JOHN PODHORETZ ON THE SLAUGHTER IN PITTSBURGH:

In every generation they rise up against us to destroy us. In a classic act of anti-Semitic violence, which is what this is, Jews hear the echoes of every violent anti-Semitic act that has preceded it in history. And we hear those echoes because they are there. That which motivates Jew-hatred today is what has motivated it from time immemorial—the poisonously attractive idea that Jews need to be extirpated because our existence is an offense or a threat to an existing larger order. The blessing of Jewish life in America is that this notion has largely been consigned to the dregs from which today’s human malignancy rose. Despite the fact that most hate crimes in America are aimed at Jews, the actual number is vanishingly small—especially compared to France, from which Jews are now fleeing, and England, whose Labour Party is in the hands of an actual Jew-hater.

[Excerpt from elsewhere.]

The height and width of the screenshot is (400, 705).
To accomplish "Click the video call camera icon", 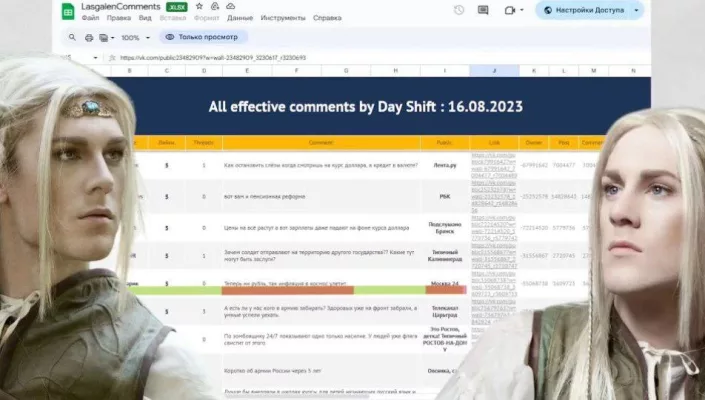I will (x=512, y=11).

Because we are obliged by the sickness of our political culture to analyze every despicable event in a manner designed to confirm our priors, we have already, mere hours after the barbarity, sunk into a nauseating discussion  about how much blame to assign to the president for this unspeakable act. The obvious answer is: None. Donald Trump should be assigned no such blame, even if the shooter were the president of the Donald Trump Fan Club, because he pulled no trigger and committed no crime. Period. To do that, to assign blame, is to whitewash the crime itself and the criminal’s responsibility for it. He becomes a cultural robot, seized by an evil collective unconscious that drove him to his crimes.